ACTIVITÉ
Veuillez recopier à l'identique tout ce qui va de la ligne contenant « Identify the location of telescope-icon. », incluse, jusqu'à la fin des données, sans reproduire les images.

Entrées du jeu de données
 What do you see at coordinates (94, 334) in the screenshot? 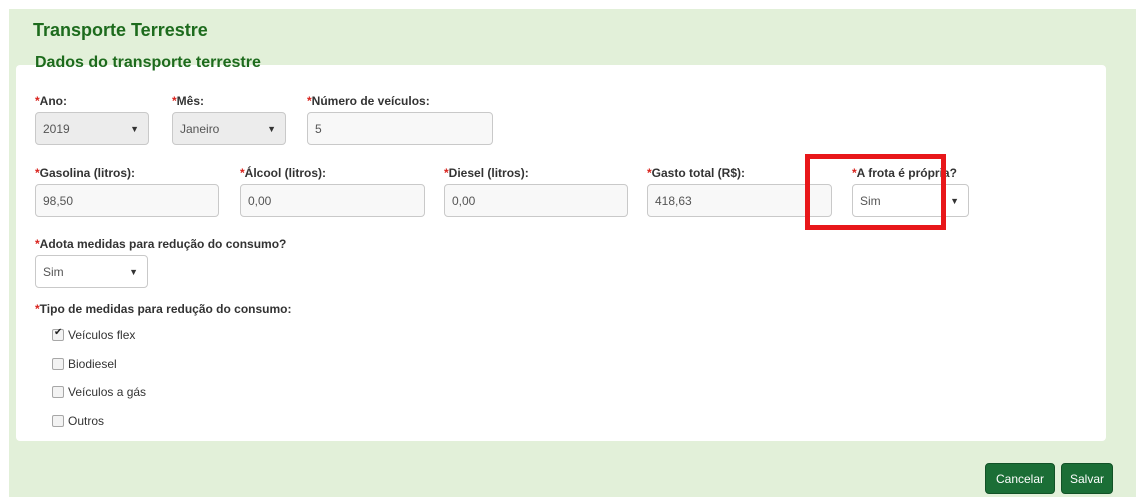
I see `checkbox-veiculos-flex: Veículos flex` at bounding box center [94, 334].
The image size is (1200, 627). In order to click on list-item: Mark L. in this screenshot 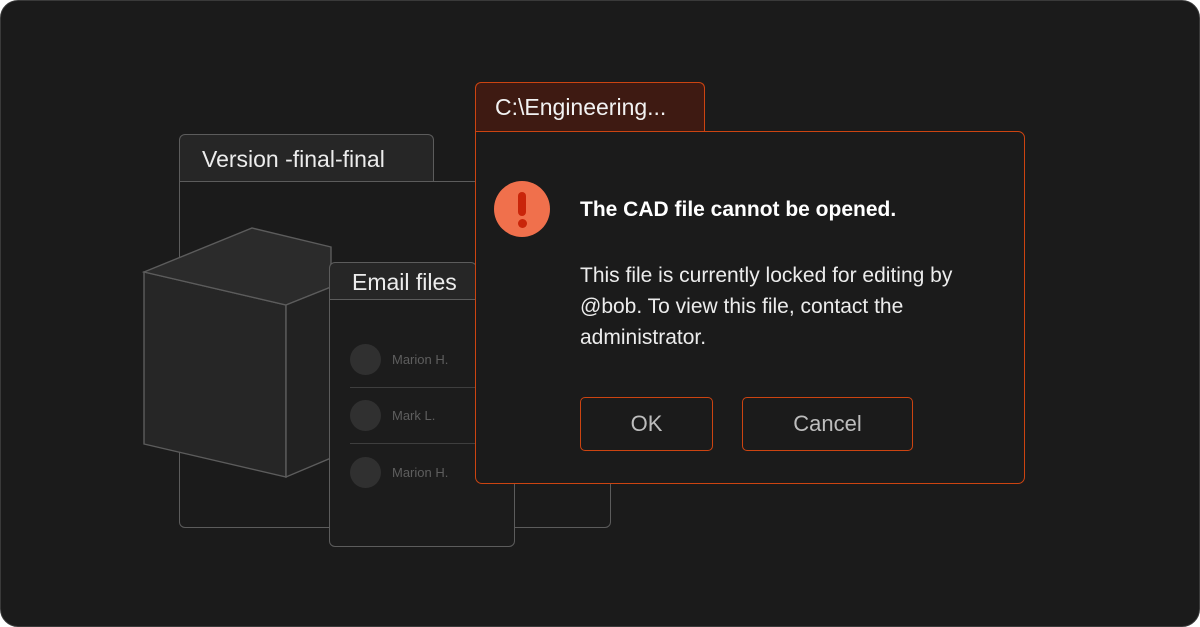, I will do `click(415, 416)`.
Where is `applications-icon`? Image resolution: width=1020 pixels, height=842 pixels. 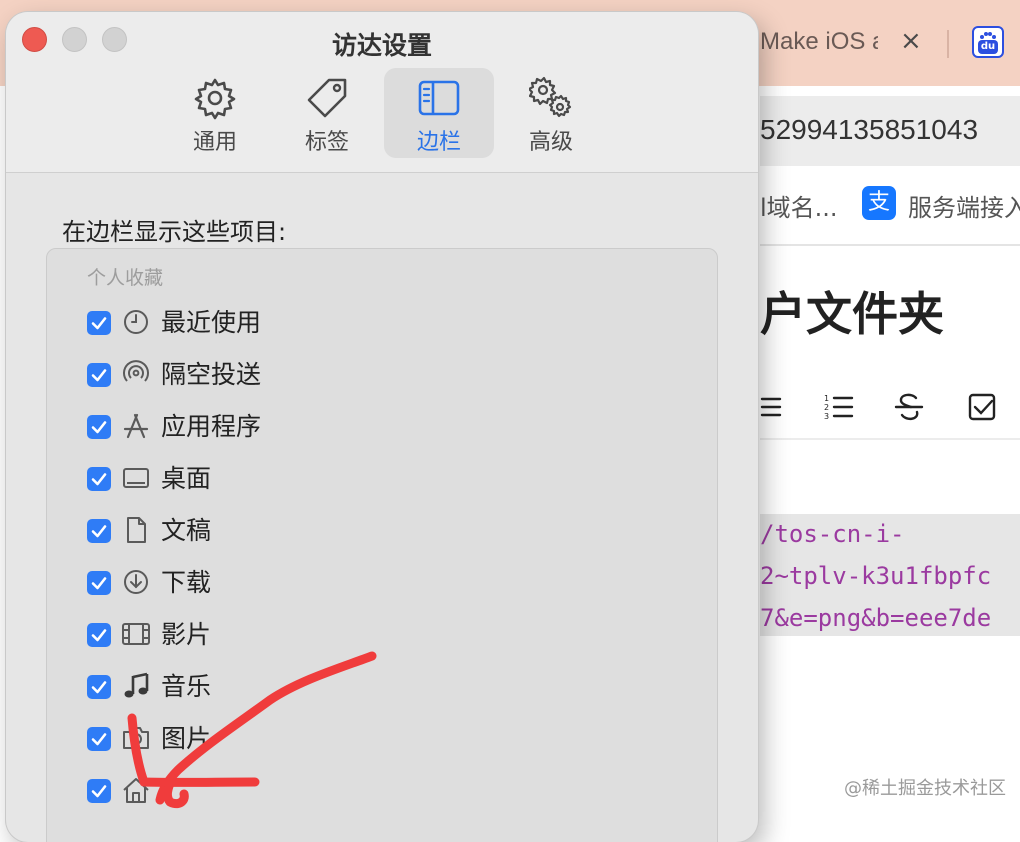
applications-icon is located at coordinates (136, 426).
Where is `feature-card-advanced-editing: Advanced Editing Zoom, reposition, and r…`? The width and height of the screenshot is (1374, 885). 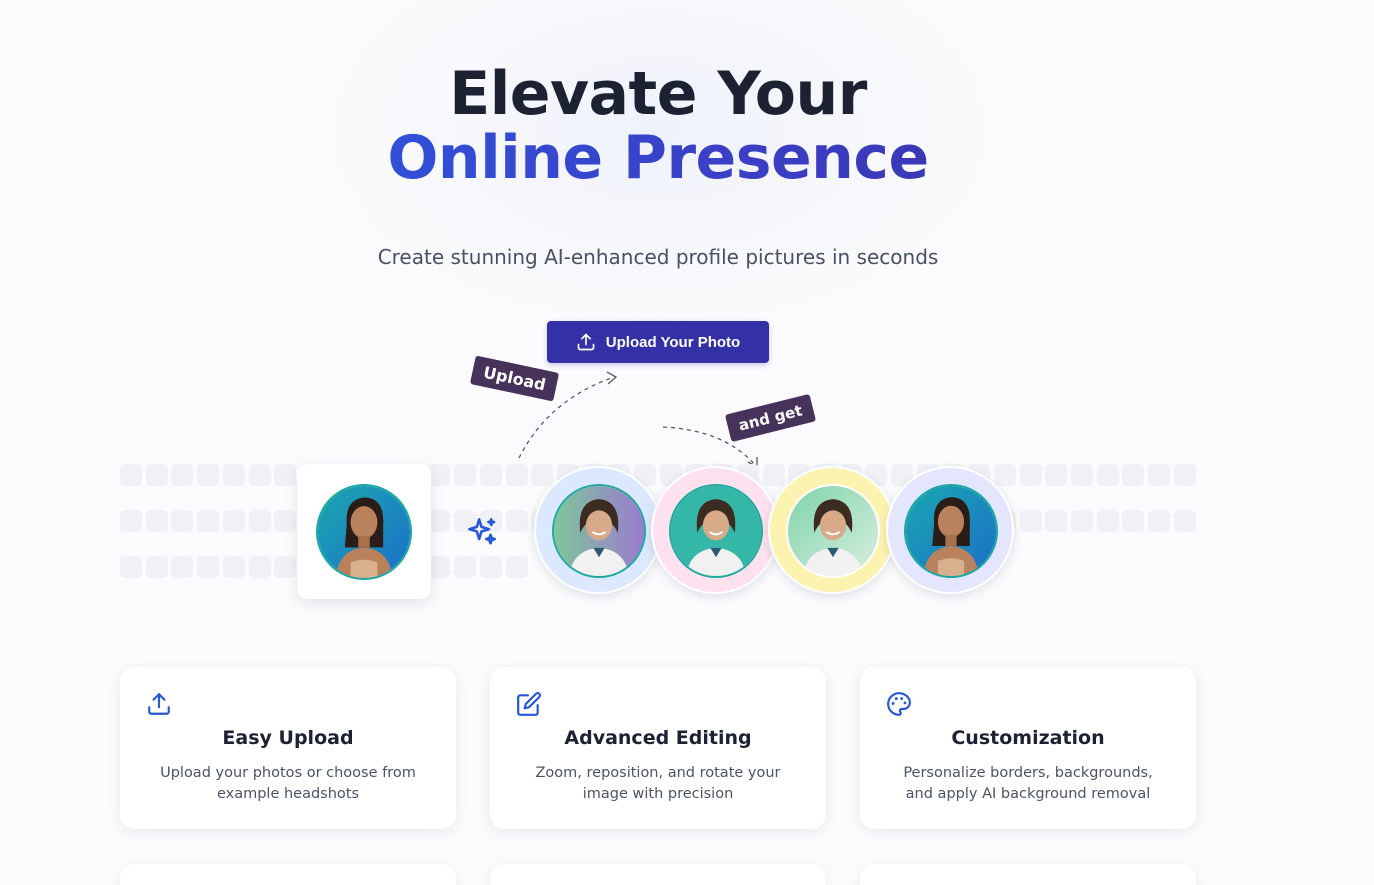 feature-card-advanced-editing: Advanced Editing Zoom, reposition, and r… is located at coordinates (658, 748).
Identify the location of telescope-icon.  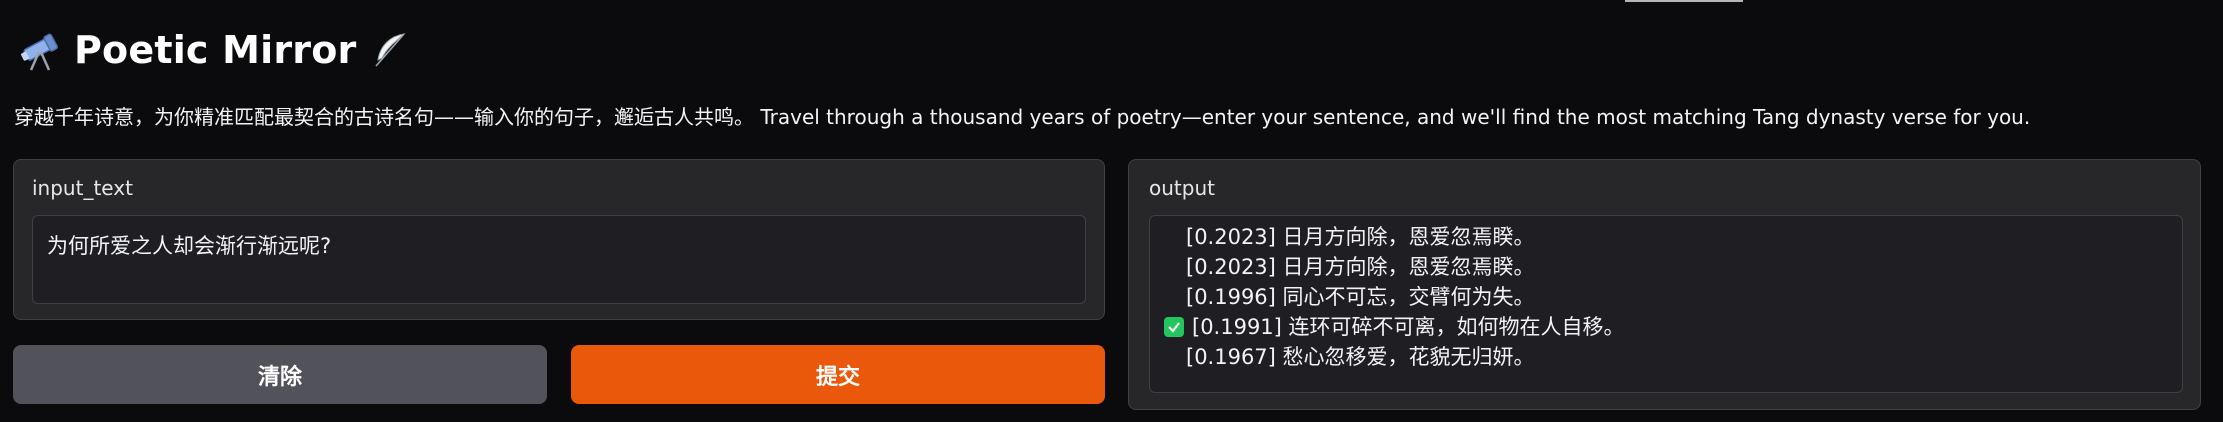
(41, 50).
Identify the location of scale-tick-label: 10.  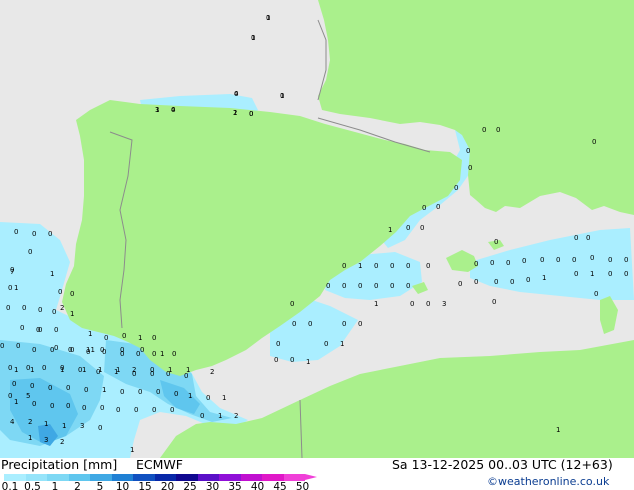
(122, 486).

CORRIGÉ RÉDIGÉ
Identify the location of telescope-icon.  
(41, 50).
Identify the location of scale-tick-label: 10.  
(122, 486).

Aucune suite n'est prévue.